Kaikodo Journal XX
Worlds of Wonder
Corresponding to the exhibition held between September 15 and October 15, 2001. 49 Chinese, Korean and Japanese paintings; 41 Chinese objects (90 color plates). Preface by Howard Rogers. 379 pages.
Includes the essays:
Wai-kam Ho:
“The Trubner Stele”
Chih-hung Yen:
“Representations of the Bhaisajyaguru
Sutra at Tun-huang”
Howard Rogers:
“Third Man Theory”
Patricia J. Graham:
“Okubo Shibutsu, Vagabond Poet of Edo,
and His Nanga Painter-friends”
This issue of the Kaikodo Journal corresponds to a sale exhibition held in our gallery in New York between September 15 and October 15, 2001. The journal begins with a tribute to the extraordinary Maria-Gaetana (Tana) Matisse by her friend and specialist and dealer supreme of old European masterworks, Deborah Gage. The second section consists of tributes to the sadly demolished Buddhas of Bamiyan. The first is by Roya Tsuchiya, daughter of the art-historian Haruko Tsuchiya, a specialist in the art of northern India and Central Asia, and Ahmad Ali Motamedi, former director of the Archaeological Museum in Kabul. Roya was born in Afghanistan and, given the interests of her parents, grew up in close proximity to the monuments others of us have admired only in photographs and slides. The second is by the world-renowned photographers John Bigelow Taylor and Dianne Dubler, who count among their numerous projects photography for Kaikodo Journal. Roya, Dianne, and John met the Buddhas of Bamiyan during approximately the same period of time, and share here their first-hand experiences at the site.

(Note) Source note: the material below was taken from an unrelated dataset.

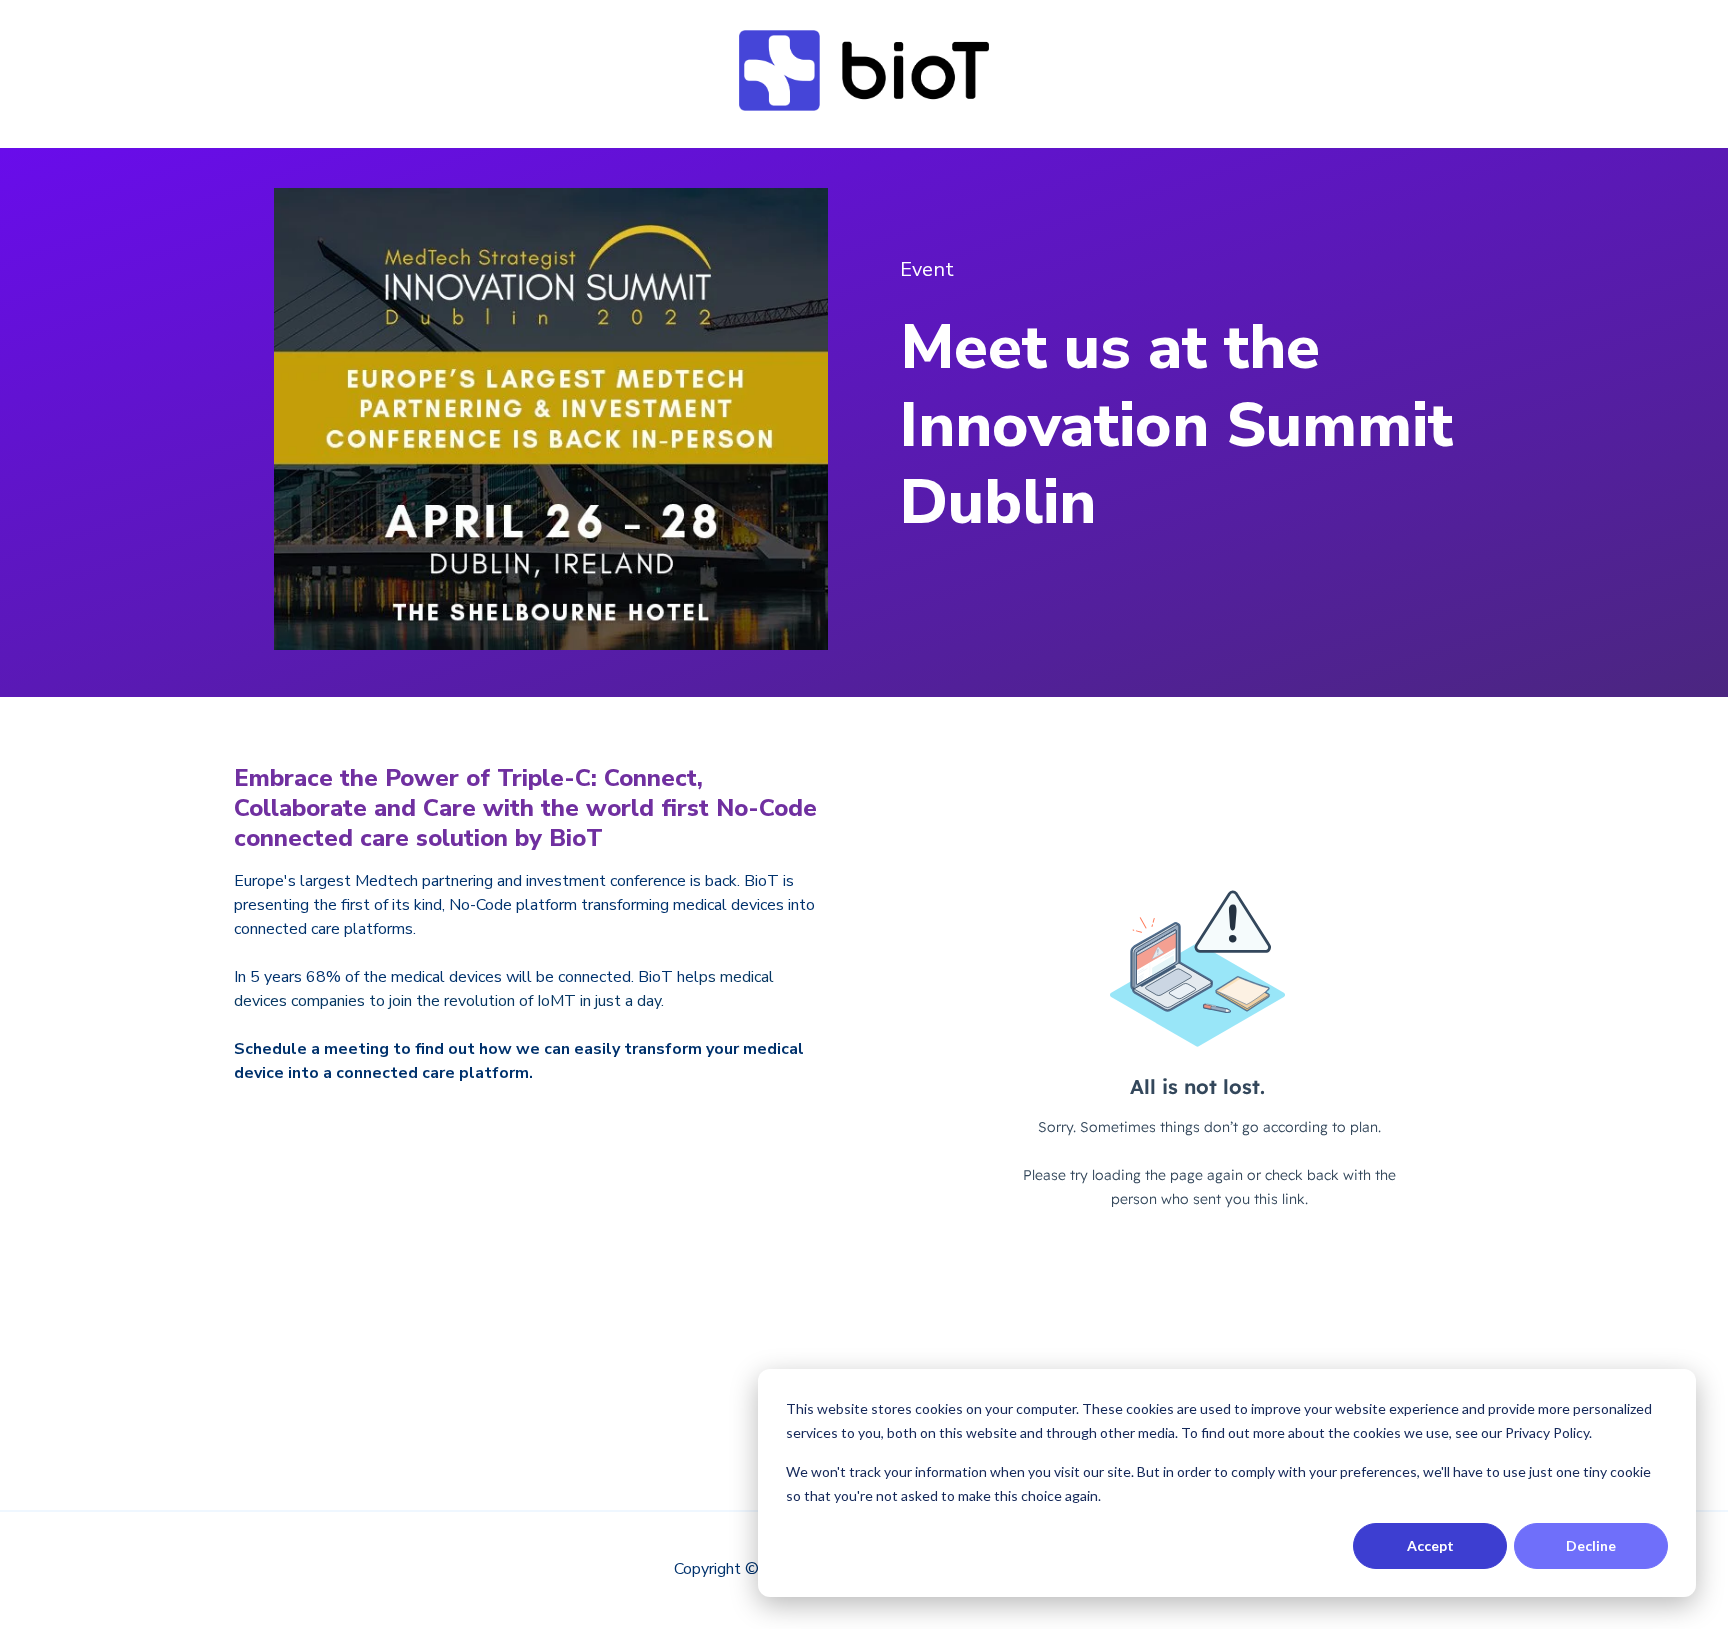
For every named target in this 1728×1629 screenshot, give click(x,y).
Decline (1591, 1545)
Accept (1430, 1545)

Four essays are included in this issue of the journals. First is that by Wai-kam Ho, notable for being one of very few essays that have .been published by one of the foremost scholars of our day. Member of the last generation to receive a traditional classical education at the National University in Beijing, Wai-kam subsequently did graduate work in art-history and religious art at Harvard University before joining Director Sherman E. Lee at the Cleveland Museum of Art as Curator of Chinese Art and participating in the glorious period during which the museum acquired many of the Asian works of art that are now famed throughout the world. Subsequently brought by Director Marc F Wilson to the Nelson-Atkins Museum of Art in Kansas City, Wai-kam made significant contributions to that institution as well, most notably the seminal exhibition The Century of Tung Ch’i-ch’ang (1555-1636) .The essay by Wai- kam Ho offered here is concerned with connoisseurship at its deepest and most basic level. Readers should take special note of the range of disciplines brought to bear on the subject, a stele in the Metropolitan Museum in New York, for the procedures followed are as important to our education as the conclusions reached in the essay.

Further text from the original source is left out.